**Trecho para leitura:**

:::::

Anos cobram menos de quem se cuida. O teólogo inglês, William Ward, disse que existem os que se queixam dos ventos, os que esperam que ele mude e os que ajustam as velas. É por aí. Hay que adaptarse, compadre! O que posso, posso; o que não devo, não posso.
Com isto e, claro, com a sorte de não descer sobre nossa cabeça a tal Espada de Dâmocles, a gente vai levando o calendário na conversa. Um tanto mais complicado é convencer disto os que nos rodeiam. As pessoas sempre esperam que a gente goste de coisas compatíveis com nossa idade documental. Nem dão bola para a sofrida construção a que chamo “minha idade presumível”.
Este mês, por exemplo, já senti sondagens sobre o que desejaria ganhar em março, como presente pelos meus setenta e três anos... Chato dizer que não quero ganhar nada. É passar recibo de velhice, de sujeito que já perdeu o fair-play, a alegria pela vida.
- Perdeu até o prazer de abrir um presente - dirão.
Bolas, nunca me amarrei em abrir presente.
Pra não decepcionar vou acabar inventando uma coisa “que me esteja fazendo muita falta”. O que seria? Dinheiro, pega mal. Na verdade, tudo que um ser humano maduro (não disse velho, tá!), na minha atual “idade presumida” pode desejar, ou ele já tem ou encontra numa loja de 1,99: DVD regravável, pen drive, resma de papel A4, caneta, lápis, marcador de texto, óculos/leitura de comprar sem receita...
Livro? Pra falar a verdade, ando tão fiel ao computador que a leitura do que chega pela rede me satisfaz plenamente. Sou leitor de monitor. Livro até que é bom pra ler deitado, mas me doem os braços e não tenho como aumentar o tamanho da fonte - baita conforto.
Pensando melhor, vou soltar uma dica que preciso camiseta regata. Todos sabem que gosto. Se alguém dedar que tenho muitas, eu digo que da cor mostarda nunca tive. É a única chance de pararem de me entupir de pijamas e chinelos.

:::::

**Registros de dados:**
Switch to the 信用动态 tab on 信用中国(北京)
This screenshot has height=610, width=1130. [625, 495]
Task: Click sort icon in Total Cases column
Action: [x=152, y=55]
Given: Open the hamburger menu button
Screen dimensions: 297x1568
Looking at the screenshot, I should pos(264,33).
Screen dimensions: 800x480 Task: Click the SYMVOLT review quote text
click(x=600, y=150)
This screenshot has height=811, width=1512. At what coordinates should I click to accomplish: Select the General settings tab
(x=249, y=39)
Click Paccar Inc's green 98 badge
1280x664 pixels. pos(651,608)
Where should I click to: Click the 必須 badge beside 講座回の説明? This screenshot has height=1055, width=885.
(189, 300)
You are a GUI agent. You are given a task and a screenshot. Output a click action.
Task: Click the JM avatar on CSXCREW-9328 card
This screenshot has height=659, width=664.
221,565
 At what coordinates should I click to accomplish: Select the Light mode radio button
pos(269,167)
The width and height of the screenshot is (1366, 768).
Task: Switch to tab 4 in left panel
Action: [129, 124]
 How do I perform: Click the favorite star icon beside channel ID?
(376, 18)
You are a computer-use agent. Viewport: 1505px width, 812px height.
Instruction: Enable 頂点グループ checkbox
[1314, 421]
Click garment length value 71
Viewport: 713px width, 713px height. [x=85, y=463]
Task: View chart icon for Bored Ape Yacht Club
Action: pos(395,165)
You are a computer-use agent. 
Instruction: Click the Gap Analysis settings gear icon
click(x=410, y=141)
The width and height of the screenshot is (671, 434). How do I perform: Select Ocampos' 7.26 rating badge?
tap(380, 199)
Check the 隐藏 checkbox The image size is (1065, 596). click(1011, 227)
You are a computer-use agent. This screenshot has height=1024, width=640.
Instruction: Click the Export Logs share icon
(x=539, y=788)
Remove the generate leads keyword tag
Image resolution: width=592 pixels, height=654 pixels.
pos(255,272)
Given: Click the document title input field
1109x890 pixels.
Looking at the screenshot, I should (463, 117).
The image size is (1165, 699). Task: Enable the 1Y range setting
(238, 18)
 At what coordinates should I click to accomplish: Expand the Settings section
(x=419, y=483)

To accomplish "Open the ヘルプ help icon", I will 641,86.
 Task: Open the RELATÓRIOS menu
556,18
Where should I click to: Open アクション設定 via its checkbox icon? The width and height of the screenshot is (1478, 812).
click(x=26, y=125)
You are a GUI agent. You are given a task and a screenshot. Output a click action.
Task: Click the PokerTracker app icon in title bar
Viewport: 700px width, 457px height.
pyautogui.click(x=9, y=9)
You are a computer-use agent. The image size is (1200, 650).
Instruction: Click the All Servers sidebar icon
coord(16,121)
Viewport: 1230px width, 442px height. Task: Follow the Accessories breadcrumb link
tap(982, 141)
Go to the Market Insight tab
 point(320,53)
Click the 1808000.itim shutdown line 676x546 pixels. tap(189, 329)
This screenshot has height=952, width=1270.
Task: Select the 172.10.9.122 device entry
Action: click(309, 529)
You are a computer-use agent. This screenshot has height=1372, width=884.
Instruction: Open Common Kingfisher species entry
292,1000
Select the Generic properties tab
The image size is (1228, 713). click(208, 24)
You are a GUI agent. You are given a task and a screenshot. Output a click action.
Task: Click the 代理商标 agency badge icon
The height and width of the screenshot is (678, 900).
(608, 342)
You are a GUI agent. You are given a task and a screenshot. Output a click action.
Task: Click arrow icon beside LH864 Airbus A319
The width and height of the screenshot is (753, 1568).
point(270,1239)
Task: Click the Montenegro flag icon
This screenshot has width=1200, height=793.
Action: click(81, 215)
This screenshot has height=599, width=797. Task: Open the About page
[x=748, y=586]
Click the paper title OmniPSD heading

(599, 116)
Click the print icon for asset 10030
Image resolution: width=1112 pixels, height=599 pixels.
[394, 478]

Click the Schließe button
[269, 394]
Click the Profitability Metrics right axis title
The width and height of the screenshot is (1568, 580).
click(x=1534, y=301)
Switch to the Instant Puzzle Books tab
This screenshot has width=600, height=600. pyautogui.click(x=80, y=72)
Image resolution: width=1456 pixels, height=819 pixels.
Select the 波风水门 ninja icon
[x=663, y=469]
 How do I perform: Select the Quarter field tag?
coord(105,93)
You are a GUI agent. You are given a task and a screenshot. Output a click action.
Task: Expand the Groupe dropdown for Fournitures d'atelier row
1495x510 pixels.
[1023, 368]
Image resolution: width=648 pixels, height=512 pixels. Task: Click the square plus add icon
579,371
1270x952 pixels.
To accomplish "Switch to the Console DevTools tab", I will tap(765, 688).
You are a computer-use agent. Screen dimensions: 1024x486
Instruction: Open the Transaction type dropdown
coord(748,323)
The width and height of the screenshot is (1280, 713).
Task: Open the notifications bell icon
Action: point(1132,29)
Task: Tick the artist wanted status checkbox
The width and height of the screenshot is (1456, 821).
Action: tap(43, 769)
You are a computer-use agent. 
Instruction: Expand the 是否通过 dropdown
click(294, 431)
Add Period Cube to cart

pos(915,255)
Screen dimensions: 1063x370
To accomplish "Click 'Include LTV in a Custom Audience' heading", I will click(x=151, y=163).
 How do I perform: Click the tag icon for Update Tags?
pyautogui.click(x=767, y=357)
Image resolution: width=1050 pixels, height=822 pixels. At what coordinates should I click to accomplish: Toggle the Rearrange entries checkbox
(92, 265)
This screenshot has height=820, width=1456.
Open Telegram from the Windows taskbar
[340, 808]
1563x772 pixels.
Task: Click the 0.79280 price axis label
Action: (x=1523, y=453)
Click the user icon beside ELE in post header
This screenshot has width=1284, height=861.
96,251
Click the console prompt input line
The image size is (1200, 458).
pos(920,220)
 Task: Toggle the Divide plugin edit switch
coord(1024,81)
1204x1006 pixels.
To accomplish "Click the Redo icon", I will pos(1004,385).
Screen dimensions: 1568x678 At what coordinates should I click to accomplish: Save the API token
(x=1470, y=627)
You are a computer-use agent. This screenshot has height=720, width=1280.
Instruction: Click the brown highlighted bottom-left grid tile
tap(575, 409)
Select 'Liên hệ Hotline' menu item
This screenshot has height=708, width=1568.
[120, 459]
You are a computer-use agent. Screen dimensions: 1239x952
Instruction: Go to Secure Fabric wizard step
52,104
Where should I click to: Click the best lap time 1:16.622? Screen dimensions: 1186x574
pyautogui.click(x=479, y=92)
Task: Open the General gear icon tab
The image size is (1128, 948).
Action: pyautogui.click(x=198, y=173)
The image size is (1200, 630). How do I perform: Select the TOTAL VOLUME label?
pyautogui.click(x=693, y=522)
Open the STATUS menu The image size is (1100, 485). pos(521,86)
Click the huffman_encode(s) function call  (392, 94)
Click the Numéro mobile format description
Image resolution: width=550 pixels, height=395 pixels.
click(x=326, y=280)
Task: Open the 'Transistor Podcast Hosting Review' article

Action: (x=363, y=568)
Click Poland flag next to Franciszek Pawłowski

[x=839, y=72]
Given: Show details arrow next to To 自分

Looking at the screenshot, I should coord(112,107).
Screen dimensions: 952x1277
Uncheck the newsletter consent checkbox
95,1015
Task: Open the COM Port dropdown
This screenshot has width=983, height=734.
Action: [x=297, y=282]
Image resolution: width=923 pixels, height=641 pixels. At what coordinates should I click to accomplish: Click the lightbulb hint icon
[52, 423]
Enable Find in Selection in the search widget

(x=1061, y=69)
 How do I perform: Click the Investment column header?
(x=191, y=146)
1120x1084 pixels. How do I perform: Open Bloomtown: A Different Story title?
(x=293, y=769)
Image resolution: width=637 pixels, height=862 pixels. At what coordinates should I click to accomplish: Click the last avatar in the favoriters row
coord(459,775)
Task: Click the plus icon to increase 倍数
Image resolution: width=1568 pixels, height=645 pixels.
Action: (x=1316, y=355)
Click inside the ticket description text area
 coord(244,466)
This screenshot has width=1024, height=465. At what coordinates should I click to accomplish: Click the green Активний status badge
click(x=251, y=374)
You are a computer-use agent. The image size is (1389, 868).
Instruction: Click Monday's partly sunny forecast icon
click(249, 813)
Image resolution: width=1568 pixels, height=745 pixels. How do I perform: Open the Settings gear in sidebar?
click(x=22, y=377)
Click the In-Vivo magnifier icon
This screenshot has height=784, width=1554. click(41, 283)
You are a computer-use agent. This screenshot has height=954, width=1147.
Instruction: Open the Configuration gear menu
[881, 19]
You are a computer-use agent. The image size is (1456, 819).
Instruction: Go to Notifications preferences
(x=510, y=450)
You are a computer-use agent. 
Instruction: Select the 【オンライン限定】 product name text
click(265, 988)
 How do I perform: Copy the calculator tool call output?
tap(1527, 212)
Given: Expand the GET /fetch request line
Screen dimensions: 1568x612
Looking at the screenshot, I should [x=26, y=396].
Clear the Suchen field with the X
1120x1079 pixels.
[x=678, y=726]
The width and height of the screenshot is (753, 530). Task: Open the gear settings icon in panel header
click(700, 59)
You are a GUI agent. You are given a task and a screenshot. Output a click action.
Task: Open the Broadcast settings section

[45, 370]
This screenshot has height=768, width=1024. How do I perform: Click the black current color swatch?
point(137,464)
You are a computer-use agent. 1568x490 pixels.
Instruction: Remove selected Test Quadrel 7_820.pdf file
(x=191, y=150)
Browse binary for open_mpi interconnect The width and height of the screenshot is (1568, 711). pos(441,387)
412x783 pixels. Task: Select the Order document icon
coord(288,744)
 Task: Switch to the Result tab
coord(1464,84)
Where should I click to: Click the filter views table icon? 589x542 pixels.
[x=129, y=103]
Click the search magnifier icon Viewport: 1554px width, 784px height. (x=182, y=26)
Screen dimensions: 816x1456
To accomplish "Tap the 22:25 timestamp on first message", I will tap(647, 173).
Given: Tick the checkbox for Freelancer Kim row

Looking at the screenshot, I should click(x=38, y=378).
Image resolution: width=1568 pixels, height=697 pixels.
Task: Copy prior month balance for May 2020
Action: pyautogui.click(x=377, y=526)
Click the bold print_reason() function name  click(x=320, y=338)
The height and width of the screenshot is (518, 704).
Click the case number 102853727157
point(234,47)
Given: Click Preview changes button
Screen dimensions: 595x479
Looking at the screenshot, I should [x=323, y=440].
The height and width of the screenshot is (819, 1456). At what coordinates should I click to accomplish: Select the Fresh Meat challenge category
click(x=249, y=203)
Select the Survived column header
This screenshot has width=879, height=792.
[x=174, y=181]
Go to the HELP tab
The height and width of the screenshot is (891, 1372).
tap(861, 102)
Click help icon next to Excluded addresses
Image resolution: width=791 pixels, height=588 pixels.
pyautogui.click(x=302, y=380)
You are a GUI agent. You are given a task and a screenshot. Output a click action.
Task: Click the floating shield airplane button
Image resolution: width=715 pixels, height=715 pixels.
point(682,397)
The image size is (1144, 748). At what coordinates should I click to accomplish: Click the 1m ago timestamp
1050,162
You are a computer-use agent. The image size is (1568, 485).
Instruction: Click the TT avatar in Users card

:::::

**Instrução:** Por favor, transcreva do texto sobre a idade a parte entre "Com isto e, claro, com" e "alegria pela vida.", inclusive.

**Resultado:**
Com isto e, claro, com a sorte de não descer sobre nossa cabeça a tal Espada de Dâmocles, a gente vai levando o calendário na conversa. Um tanto mais complicado é convencer disto os que nos rodeiam. As pessoas sempre esperam que a gente goste de coisas compatíveis com nossa idade documental. Nem dão bola para a sofrida construção a que chamo “minha idade presumível”.
Este mês, por exemplo, já senti sondagens sobre o que desejaria ganhar em março, como presente pelos meus setenta e três anos... Chato dizer que não quero ganhar nada. É passar recibo de velhice, de sujeito que já perdeu o fair-play, a alegria pela vida.